Brief: Extract every record, keeping each one exactly as it is.

····················

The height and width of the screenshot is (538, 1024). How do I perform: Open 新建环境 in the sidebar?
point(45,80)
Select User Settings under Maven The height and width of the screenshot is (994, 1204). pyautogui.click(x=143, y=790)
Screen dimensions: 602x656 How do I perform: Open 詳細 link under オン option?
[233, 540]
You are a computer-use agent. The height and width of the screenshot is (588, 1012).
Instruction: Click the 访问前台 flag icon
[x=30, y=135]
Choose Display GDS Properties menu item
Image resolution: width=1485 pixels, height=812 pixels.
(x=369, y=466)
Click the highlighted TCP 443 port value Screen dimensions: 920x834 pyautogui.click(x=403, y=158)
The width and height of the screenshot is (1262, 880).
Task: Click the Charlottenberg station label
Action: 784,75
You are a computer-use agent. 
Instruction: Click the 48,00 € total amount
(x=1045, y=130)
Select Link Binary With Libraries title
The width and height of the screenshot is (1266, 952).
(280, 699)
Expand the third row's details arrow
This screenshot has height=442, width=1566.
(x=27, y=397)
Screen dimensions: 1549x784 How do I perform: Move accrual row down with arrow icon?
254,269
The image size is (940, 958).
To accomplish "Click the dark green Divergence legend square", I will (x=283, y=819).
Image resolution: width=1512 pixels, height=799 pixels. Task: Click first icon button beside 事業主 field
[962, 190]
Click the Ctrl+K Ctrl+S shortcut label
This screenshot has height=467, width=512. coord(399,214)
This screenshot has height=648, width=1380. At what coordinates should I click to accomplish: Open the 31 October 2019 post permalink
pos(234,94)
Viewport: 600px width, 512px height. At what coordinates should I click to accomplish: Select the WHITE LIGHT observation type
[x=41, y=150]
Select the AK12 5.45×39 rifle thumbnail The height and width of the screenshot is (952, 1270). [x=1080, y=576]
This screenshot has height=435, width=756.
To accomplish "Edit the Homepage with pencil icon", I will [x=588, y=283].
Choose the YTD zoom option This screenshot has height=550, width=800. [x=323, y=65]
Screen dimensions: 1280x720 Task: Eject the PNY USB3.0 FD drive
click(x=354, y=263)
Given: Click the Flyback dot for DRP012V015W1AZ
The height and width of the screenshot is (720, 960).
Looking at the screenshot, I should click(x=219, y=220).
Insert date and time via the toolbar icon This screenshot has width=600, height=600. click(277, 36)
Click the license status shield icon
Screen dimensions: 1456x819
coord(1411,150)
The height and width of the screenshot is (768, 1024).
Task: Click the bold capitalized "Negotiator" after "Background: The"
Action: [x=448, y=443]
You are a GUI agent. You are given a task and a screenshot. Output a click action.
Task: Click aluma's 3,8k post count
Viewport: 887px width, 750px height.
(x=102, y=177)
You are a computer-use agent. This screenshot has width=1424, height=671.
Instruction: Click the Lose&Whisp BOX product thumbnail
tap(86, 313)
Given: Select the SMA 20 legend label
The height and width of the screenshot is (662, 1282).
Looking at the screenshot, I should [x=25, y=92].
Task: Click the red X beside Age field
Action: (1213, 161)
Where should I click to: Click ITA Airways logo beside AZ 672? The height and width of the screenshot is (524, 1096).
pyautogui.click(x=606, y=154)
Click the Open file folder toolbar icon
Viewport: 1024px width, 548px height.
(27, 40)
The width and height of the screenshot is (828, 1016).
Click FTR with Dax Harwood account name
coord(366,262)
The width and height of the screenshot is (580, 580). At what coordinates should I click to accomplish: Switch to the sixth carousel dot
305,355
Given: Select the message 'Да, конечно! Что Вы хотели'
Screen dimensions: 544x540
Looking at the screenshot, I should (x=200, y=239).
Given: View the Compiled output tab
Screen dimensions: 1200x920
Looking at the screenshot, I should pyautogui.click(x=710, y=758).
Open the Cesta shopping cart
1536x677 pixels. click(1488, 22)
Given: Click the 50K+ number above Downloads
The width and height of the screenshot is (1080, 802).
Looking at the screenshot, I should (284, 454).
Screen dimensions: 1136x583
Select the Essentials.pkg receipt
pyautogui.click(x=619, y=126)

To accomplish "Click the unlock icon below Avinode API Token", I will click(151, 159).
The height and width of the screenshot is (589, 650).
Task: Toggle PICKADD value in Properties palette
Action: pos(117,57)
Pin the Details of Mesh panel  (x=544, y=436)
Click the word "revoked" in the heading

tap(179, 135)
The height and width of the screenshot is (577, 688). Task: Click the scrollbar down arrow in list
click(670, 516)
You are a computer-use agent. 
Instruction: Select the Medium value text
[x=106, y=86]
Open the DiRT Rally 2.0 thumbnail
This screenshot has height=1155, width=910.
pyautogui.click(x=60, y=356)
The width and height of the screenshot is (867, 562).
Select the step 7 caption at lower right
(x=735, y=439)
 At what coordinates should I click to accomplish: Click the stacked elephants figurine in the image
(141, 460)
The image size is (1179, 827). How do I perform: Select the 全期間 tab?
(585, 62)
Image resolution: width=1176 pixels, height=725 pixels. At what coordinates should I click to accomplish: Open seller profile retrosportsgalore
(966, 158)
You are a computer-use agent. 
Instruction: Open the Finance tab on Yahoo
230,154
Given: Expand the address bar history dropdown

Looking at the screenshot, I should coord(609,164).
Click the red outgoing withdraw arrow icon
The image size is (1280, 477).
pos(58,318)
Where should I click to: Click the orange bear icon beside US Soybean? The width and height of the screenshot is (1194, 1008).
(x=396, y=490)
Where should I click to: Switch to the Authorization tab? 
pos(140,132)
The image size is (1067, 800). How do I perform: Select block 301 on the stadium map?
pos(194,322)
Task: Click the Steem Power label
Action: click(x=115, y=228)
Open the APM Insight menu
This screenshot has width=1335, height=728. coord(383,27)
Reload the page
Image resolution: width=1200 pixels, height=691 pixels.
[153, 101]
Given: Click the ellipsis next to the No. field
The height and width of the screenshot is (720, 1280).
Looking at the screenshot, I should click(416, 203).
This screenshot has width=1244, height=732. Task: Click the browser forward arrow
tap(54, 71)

····················

Answer to this problem:
The height and width of the screenshot is (538, 1024). How do I perform: Open 新建环境 in the sidebar?
point(45,80)
Select User Settings under Maven The height and width of the screenshot is (994, 1204). pyautogui.click(x=143, y=790)
Screen dimensions: 602x656 How do I perform: Open 詳細 link under オン option?
[233, 540]
You are a computer-use agent. The height and width of the screenshot is (588, 1012).
Instruction: Click the 访问前台 flag icon
[x=30, y=135]
Choose Display GDS Properties menu item
Image resolution: width=1485 pixels, height=812 pixels.
(x=369, y=466)
Click the highlighted TCP 443 port value Screen dimensions: 920x834 pyautogui.click(x=403, y=158)
The width and height of the screenshot is (1262, 880).
Task: Click the Charlottenberg station label
Action: 784,75
You are a computer-use agent. 
Instruction: Click the 48,00 € total amount
(x=1045, y=130)
Select Link Binary With Libraries title
The width and height of the screenshot is (1266, 952).
(280, 699)
Expand the third row's details arrow
This screenshot has height=442, width=1566.
(x=27, y=397)
Screen dimensions: 1549x784 How do I perform: Move accrual row down with arrow icon?
254,269
The image size is (940, 958).
To accomplish "Click the dark green Divergence legend square", I will (x=283, y=819).
Image resolution: width=1512 pixels, height=799 pixels. Task: Click first icon button beside 事業主 field
[962, 190]
Click the Ctrl+K Ctrl+S shortcut label
This screenshot has height=467, width=512. coord(399,214)
This screenshot has height=648, width=1380. At what coordinates should I click to accomplish: Open the 31 October 2019 post permalink
pos(234,94)
Viewport: 600px width, 512px height. At what coordinates should I click to accomplish: Select the WHITE LIGHT observation type
[x=41, y=150]
Select the AK12 5.45×39 rifle thumbnail The height and width of the screenshot is (952, 1270). [x=1080, y=576]
This screenshot has height=435, width=756.
To accomplish "Edit the Homepage with pencil icon", I will [x=588, y=283].
Choose the YTD zoom option This screenshot has height=550, width=800. [x=323, y=65]
Screen dimensions: 1280x720 Task: Eject the PNY USB3.0 FD drive
click(x=354, y=263)
Given: Click the Flyback dot for DRP012V015W1AZ
The height and width of the screenshot is (720, 960).
Looking at the screenshot, I should click(x=219, y=220).
Insert date and time via the toolbar icon This screenshot has width=600, height=600. click(277, 36)
Click the license status shield icon
Screen dimensions: 1456x819
coord(1411,150)
The height and width of the screenshot is (768, 1024).
Task: Click the bold capitalized "Negotiator" after "Background: The"
Action: [x=448, y=443]
You are a GUI agent. You are given a task and a screenshot. Output a click action.
Task: Click aluma's 3,8k post count
Viewport: 887px width, 750px height.
(x=102, y=177)
You are a computer-use agent. This screenshot has width=1424, height=671.
Instruction: Click the Lose&Whisp BOX product thumbnail
tap(86, 313)
Given: Select the SMA 20 legend label
The height and width of the screenshot is (662, 1282).
Looking at the screenshot, I should [x=25, y=92].
Task: Click the red X beside Age field
Action: (1213, 161)
Where should I click to: Click ITA Airways logo beside AZ 672? The height and width of the screenshot is (524, 1096).
pyautogui.click(x=606, y=154)
Click the Open file folder toolbar icon
Viewport: 1024px width, 548px height.
(27, 40)
The width and height of the screenshot is (828, 1016).
Click FTR with Dax Harwood account name
coord(366,262)
The width and height of the screenshot is (580, 580). At what coordinates should I click to accomplish: Switch to the sixth carousel dot
305,355
Given: Select the message 'Да, конечно! Что Вы хотели'
Screen dimensions: 544x540
Looking at the screenshot, I should (x=200, y=239).
Given: View the Compiled output tab
Screen dimensions: 1200x920
Looking at the screenshot, I should pyautogui.click(x=710, y=758).
Open the Cesta shopping cart
1536x677 pixels. click(1488, 22)
Given: Click the 50K+ number above Downloads
The width and height of the screenshot is (1080, 802).
Looking at the screenshot, I should (284, 454).
Screen dimensions: 1136x583
Select the Essentials.pkg receipt
pyautogui.click(x=619, y=126)

To accomplish "Click the unlock icon below Avinode API Token", I will click(151, 159).
The height and width of the screenshot is (589, 650).
Task: Toggle PICKADD value in Properties palette
Action: pos(117,57)
Pin the Details of Mesh panel  (x=544, y=436)
Click the word "revoked" in the heading

tap(179, 135)
The height and width of the screenshot is (577, 688). Task: Click the scrollbar down arrow in list
click(670, 516)
You are a computer-use agent. 
Instruction: Select the Medium value text
[x=106, y=86]
Open the DiRT Rally 2.0 thumbnail
This screenshot has height=1155, width=910.
pyautogui.click(x=60, y=356)
The width and height of the screenshot is (867, 562).
Select the step 7 caption at lower right
(x=735, y=439)
 At what coordinates should I click to accomplish: Click the stacked elephants figurine in the image
(141, 460)
The image size is (1179, 827). How do I perform: Select the 全期間 tab?
(585, 62)
Image resolution: width=1176 pixels, height=725 pixels. At what coordinates should I click to accomplish: Open seller profile retrosportsgalore
(966, 158)
You are a computer-use agent. 
Instruction: Open the Finance tab on Yahoo
230,154
Given: Expand the address bar history dropdown

Looking at the screenshot, I should coord(609,164).
Click the red outgoing withdraw arrow icon
The image size is (1280, 477).
pos(58,318)
Where should I click to: Click the orange bear icon beside US Soybean? The width and height of the screenshot is (1194, 1008).
(x=396, y=490)
Where should I click to: Switch to the Authorization tab? 
pos(140,132)
The image size is (1067, 800). How do I perform: Select block 301 on the stadium map?
pos(194,322)
Task: Click the Steem Power label
Action: click(x=115, y=228)
Open the APM Insight menu
This screenshot has width=1335, height=728. coord(383,27)
Reload the page
Image resolution: width=1200 pixels, height=691 pixels.
[153, 101]
Given: Click the ellipsis next to the No. field
The height and width of the screenshot is (720, 1280).
Looking at the screenshot, I should click(416, 203).
This screenshot has width=1244, height=732. Task: Click the browser forward arrow
tap(54, 71)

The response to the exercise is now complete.